Dennis Meiser is not only a barbeque pitmaster but also a master woodworker, and his restaurant is an impressive display of his work. All the restaurant’s tables and chairs are handmade. Meiser handcrafted the cedar stairway that leads to the balcony. The heavily wooded paneling décor lends warmth to the restaurant — light fixtures fashioned from metal pails and washtubs complete the look.
Like other Rt 66 restaurants, the pie is the dessert to order. At Missouri Hick Bar-B-Q coconut cream and cherry pie are the specialties.
Pro Tip: Enjoy some of the Missouri Hick Bar-B-Q flavors after the trip by taking home some of their bottled sauce.
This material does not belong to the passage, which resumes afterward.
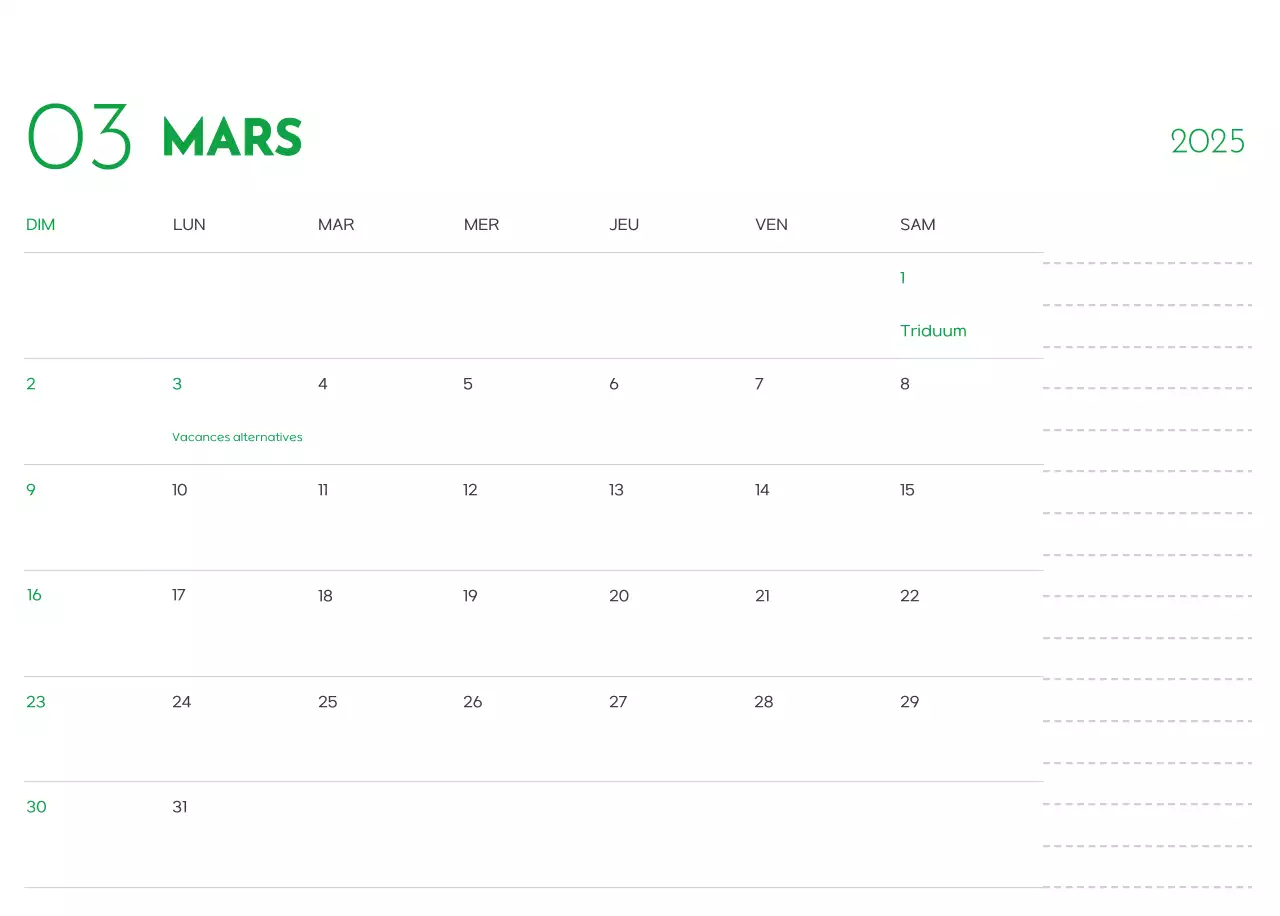1280x916 pixels.
Task: Open the Vacances alternatives event
Action: (x=237, y=437)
422 South Main Street, Elk City, Oklahoma // +1-580-225-6865
Located in the historic MKT (Missouri-Kansas-Texas rail line) Train Station dating back to 1910, PrairieFire Grille is an all-American steakhouse. The restaurant has a cozy charm with unique architectural details, such as stained glass, crystal chandeliers, and a tin ceiling with embossed details.
The restaurant is co-owned and operated by a mother-daughter team, mom Mary Kilhoffer and daughter Amy Vickers.
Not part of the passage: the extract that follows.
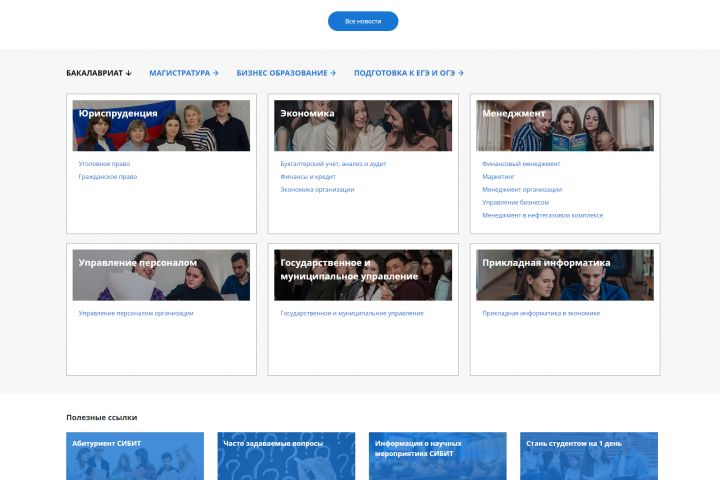The width and height of the screenshot is (720, 480).
Task: Open the 'Финансы и кредит' link
Action: click(308, 177)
Scratch made from fresh ingredients is at the forefront. Even their salad dressings are house-made.
They offer a 16-ounce bone-in ribeye, an eight-ounce filet, and a New York strip. My favorite is the two six-ounce grilled pork chops. Perfectly cooked with a spicy-sweet apricot chipotle glaze, served on a bed of wild rice. Each of the steaks comes with a salad and a choice of two sides.
Even though this is primarily a meat restaurant, they have several vegetarian and vegan options.
Pro Tip: They advise that some of their dishes are considered spicy, so read the menu carefully and consult your server.
7701 East Interstate 40, Amarillo, Texas // +1-800-657-7177
Famous for its free 72-ounce steak dinner, the Big Texan Steak Ranch is one of the best restaurants along Route 66 with it’s larger-than-life photo opportunities with the Texan, the steer, or the rocking chair.
Seventy two-ounces, that’s four and a half pounds of beef that’s free IF you can eat the entire meal by yourself in one hour.
The 72-ounce steak dinner challenge started shortly after the restaurant opened in 1960 and includes a shrimp cocktail, baked potato, salad, roll and butter, and of course the 72-ounce steak. If you fail the challenge, the dinner costs $72.
905 Alarid Street, Santa Fe, New Mexico // +1- 505-982-0909
Looking for a green chili fix, La Choza is just the answer. Both their red and green chili is award-winning, gluten-free, and spicy.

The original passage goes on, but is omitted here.